The report describes how, prior to receiving Steele’s reports, the FBI General Counsel (OGC) and/or the National Security Division’s Office of Intelligence (OI) wouldn’t budge on seeking FISA authority. But after getting the reports, the OGC unit chief said, “receipt of the Steele reporting changed her mind on whether they could establish probable cause.”
Meanwhile, the OI unit chief said Steele’s reports were “what kind of pushed it over the line.” There’s no FISA warrant without Steele.
Horowitz ratifies the oft-denounced “Nunes memo.”
Democrats are not going to want to hear this, since conventional wisdom says former House Intelligence chief Devin Nunes is a conspiratorial evildoer, but the Horowitz report ratifies the major claims of the infamous “Nunes memo.”
As noted, Horowitz establishes that the Steele report was crucial to the FISA process, even using the same language Nunes used (“essential”). He also confirms the Nunes assertion that the FBI double-dipped in citing both Steele and a September 23, 2016 Yahoo! news story using Steele as an unnamed source. Horowitz listed the idea that Steele did not directly provide information to the press as one of seven significant “inaccuracies or omissions” in the first FISA application.
There was gnashing of teeth when Nunes first released his memo in January, 2018. The press universally crapped on his letter, with a Washington Post piece calling it a “joke” and a “sham.” House Speaker Nancy Pelosi slammed Nunes for the release of a “bogus” document, while New York Senator Chuck Schumer said the memo was intended to “sow conspiracy theories and attack the integrity of federal law enforcement.” Many called for his removal as Committee chair.

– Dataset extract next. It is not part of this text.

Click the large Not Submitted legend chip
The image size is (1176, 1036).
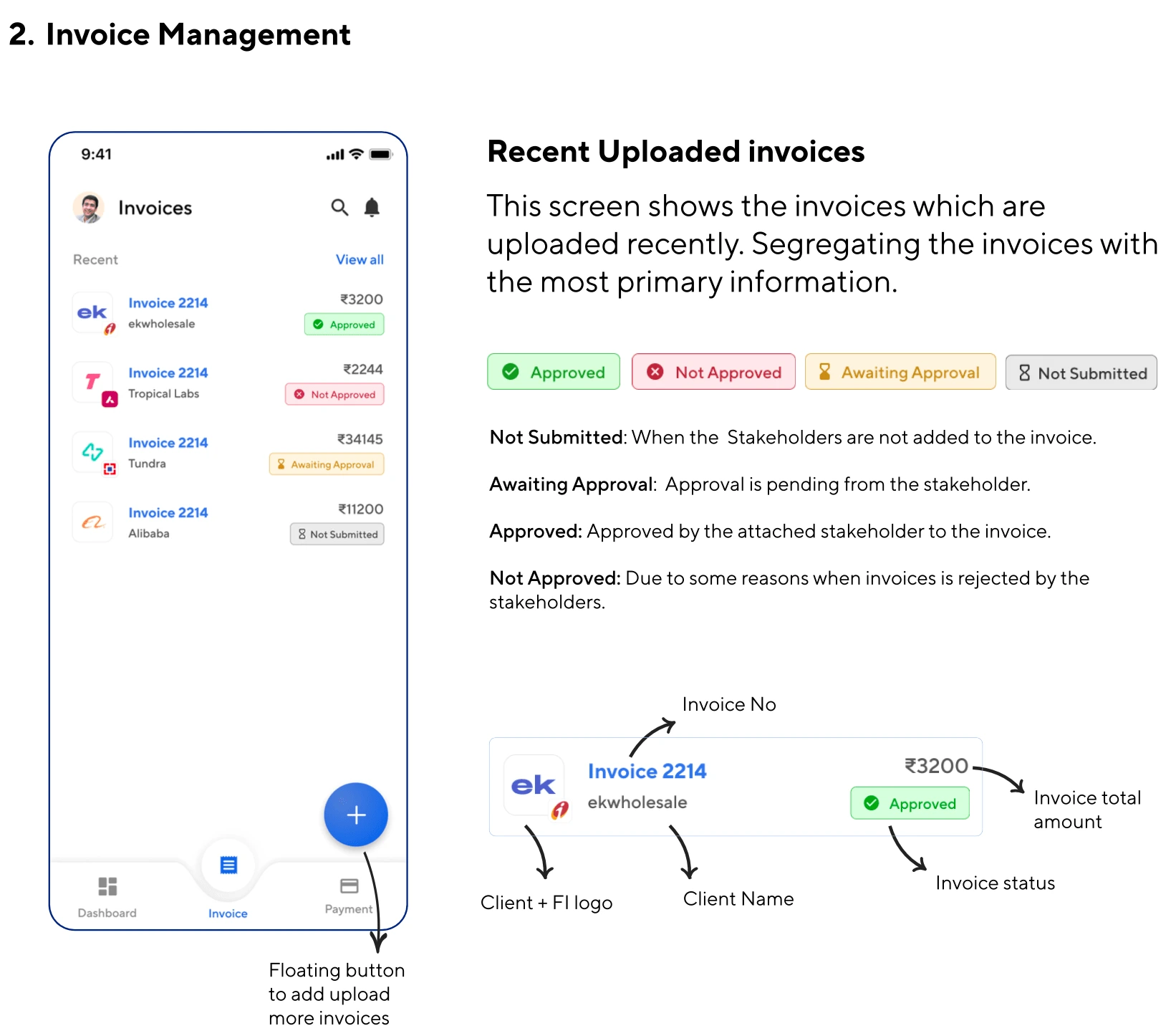click(1081, 373)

The Horowitz report says all of that caterwauling was off-base. It also undercuts many of the assertions made in a ballyhooed response letter by Nunes counterpart Adam Schiff, who described the FBI’s “reasonable basis” for deeming Steele credible. The report is especially hostile to Schiff’s claim that the FBI “provided additional information obtained through multiple independent sources that corroborated Steele’s reporting.”
Steele in his “reports” embellished his sources’ quotes, played up nonexistent angles, invented attributions, and ignored inconsistencies. The FBI then transplanted this bad reporting in the form of a warrant application and an addendum to the Intelligence Assessment that included the Steele material, ignoring a new layer of inconsistencies and red flags its analysts uncovered in the review process.

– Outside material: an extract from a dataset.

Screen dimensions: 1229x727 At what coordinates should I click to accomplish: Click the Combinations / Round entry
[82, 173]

Then, following a series of leaks, the news media essentially reported on the FBI’s wrong reporting of Steele’s wrong reporting.

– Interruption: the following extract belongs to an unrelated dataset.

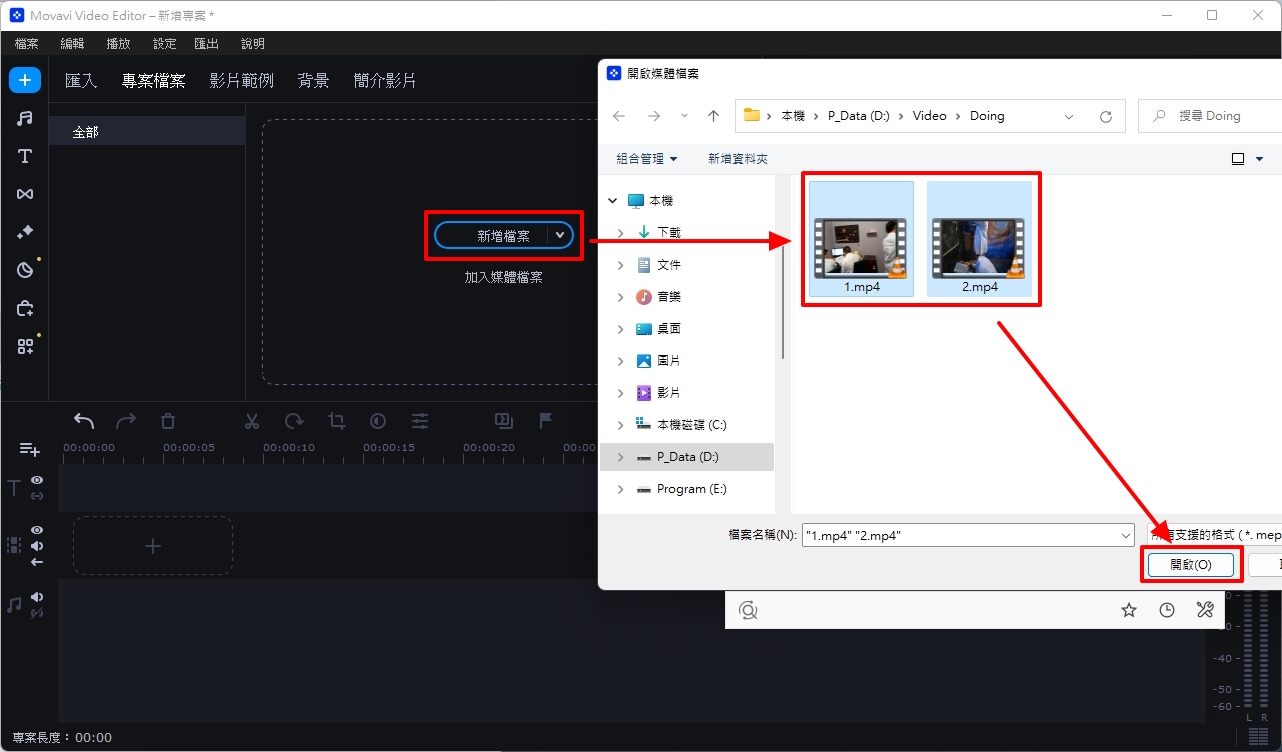
Task: Click the undo arrow icon
Action: coord(84,421)
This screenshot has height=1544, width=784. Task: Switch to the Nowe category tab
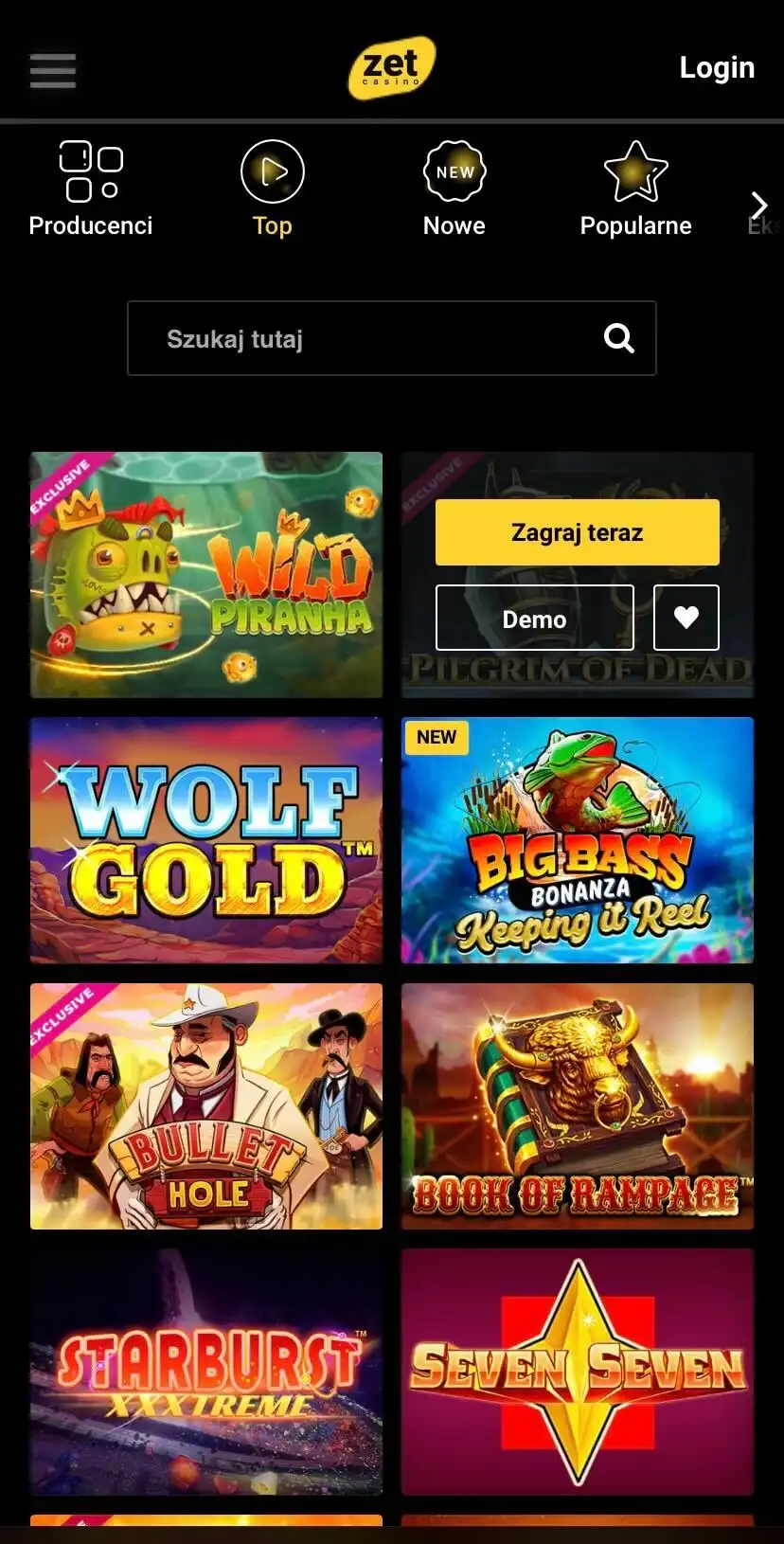pos(454,225)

The impact was greater than just securing a warrant to monitor Page. More significant were the years of headlines that grew out of this process, beginning with the leaking of the meeting with Trump about Steele’s blackmail allegations, the insertion of Steele’s conclusions in the Intelligence Assessment about Russian interference, and the leak of news about the approval of the Page FISA warrant.
As a result, a “well-developed conspiracy” theory based on a report that Comey described as “salacious and unverified material that a responsible journalist wouldn’t report without corroborating,” became the driving news story in a superpower nation for two years. Even the New York Times, which published a lot of these stories, is in the wake of the Horowitz report noting Steele’s role in “unleashing a flood of speculation in the news media about the new president’s relationship with Russia.”
No matter what people think the political meaning of the Horowitz report might be, reporters who read it will know: Anybody who touched this nonsense in print should be embarrassed.